Amended  IN  Senate  April 09, 2014
Amended  IN  Senate  March 24, 2014

CALIFORNIA LEGISLATURE— 2013–2014 REGULAR SESSION

Senate Bill No. 962


Introduced by Senator Leno
(Coauthors: Senators Hancock, Pavley, and Wolk)
(Principal coauthor: Assembly Member Skinner)

February 06, 2014


An act to add Section 22761 to the Business and Professions Code, relating to mobile communications devices.
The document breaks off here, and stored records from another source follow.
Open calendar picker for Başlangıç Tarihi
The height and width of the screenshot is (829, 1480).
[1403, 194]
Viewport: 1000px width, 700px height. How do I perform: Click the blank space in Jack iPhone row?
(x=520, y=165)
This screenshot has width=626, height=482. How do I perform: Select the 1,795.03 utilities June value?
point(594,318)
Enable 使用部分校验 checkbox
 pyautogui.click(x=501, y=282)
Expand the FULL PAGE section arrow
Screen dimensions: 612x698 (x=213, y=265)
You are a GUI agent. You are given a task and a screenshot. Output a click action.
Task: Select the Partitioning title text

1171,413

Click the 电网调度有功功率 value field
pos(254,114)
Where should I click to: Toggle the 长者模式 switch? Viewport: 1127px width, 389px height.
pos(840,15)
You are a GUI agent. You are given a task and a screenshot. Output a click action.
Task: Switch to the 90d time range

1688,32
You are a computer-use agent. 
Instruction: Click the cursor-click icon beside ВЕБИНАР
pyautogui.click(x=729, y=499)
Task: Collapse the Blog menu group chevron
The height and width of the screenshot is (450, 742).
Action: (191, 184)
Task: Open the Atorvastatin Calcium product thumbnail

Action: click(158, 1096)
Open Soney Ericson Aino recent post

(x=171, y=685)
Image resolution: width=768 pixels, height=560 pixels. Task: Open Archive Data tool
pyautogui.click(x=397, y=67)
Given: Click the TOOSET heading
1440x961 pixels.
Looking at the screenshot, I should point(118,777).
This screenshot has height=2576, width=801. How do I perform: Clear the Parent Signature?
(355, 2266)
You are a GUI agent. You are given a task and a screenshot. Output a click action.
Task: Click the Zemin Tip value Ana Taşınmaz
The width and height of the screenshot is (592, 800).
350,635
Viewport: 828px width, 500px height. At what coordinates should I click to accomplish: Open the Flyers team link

LEGISLATIVE COUNSEL'S DIGEST


SB 962, as amended, Leno. Advanced mobile communications devices.
Existing law regulates various business activities and practices, including the sale of telephones.
This bill would require that any advanced mobile communications device, as defined, that is sold in California on or after January 1, 2015, include a technological solution, which may consist of software, hardware, or both software and hardware, that can render inoperable the essential features of the device, as defined, when the device is not in the possession of the rightful owner. The bill would require that the technological solution be able to withstand a hard reset, as defined, and when enabled, prevent reactivation of the device on a wireless network except by the rightful owner or his or her authorized designee. The bill would make these requirements inapplicable to the sale of an advanced mobile communications device in California when (1) the device was manufactured prior to January 1, 2015, or was originally sold outside of California, and (2) when the device is resold in California on the secondary secondhand market or is consigned and held as collateral on a loan. The bill would prohibit the sale of an advanced mobile communications device in California without the technological solution being enabled, but would authorize the rightful owner to affirmatively elect to disable the technological solution after sale. The bill would prohibit a provider of commercial mobile radio service, as defined, from including any term or condition in a sales or service contract with an end-use consumer with an address within the state that requires or encourages the consumer or rightful owner to disable the technological solution that renders the consumer’s smartphone or other advanced communications device useless if stolen. The bill would make a violation of the bill’s requirements subject to a civil penalty of not less than $500, nor more than $2,500, for each violation.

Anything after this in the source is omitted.